The flames from Vault XIII still danced in the distance, licking the broken skyline with unholy orange. Syra stood at the edge of a scorched ridge, cloak torn, heart heavier than before. The winds whispered through the dust like ghosts telling stories too old to forget.

Riven crouched beside her, nursing a bruised arm. "That wasn't just another elite squad," he muttered. "They knew your moves. Every one."

Syra's eyes were still on the horizon. "Lucian's adapting. Or someone is feeding him intel." She glanced at her wrist—a thin crack had spread across the sigil glyph, the tracker Ares had embedded years ago.

She tapped the glyph. Nothing.

The silence told her more than any scream.

Just then, the wind shifted. A shadow appeared against the firelight—tall, wrapped in a long ash-grey coat. Not Hellspawn. Not human. He wore a cracked Hunter insignia across one shoulder, barely visible beneath years of grime.

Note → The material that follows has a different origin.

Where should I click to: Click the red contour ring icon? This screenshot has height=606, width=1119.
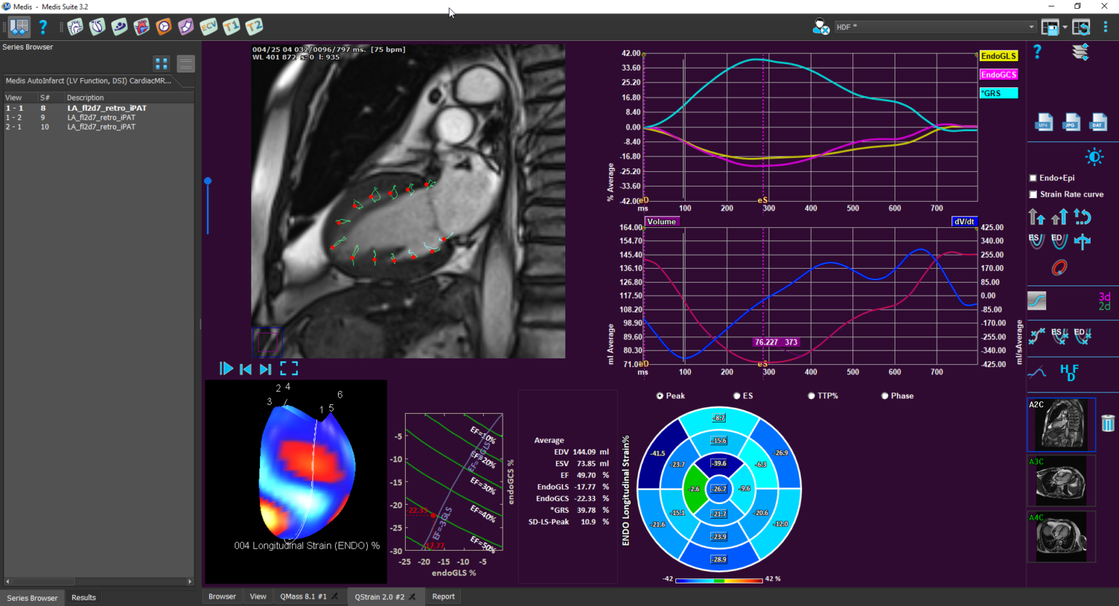[1059, 268]
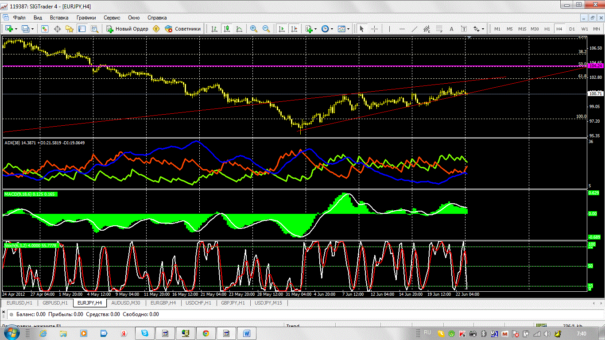Switch to the GBPJPY,H1 chart tab
Image resolution: width=605 pixels, height=340 pixels.
[x=233, y=303]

His voice carried like a blade sheathed in velvet.

"You're late, Syra Kaelion."

She turned, stepping forward instinctively, hands tightening around her daggers. "You know my name?"

The man's coat fluttered as he walked closer. His boots didn't crunch the ground—they commanded it. "I knew your father."

Riven's stance turned defensive. "And you are?"

The stranger stopped ten feet away. His eyes glowed pale violet beneath silver-streaked black hair. A blade unlike any they had seen was strapped diagonally across his back—half obsidian, half hollowed crystal.

"Name's Kaien. Ex-Hunter. Ex-traitor. Still breathing."

Syra narrowed her eyes. "You were at the siege of Polaris. The betrayal."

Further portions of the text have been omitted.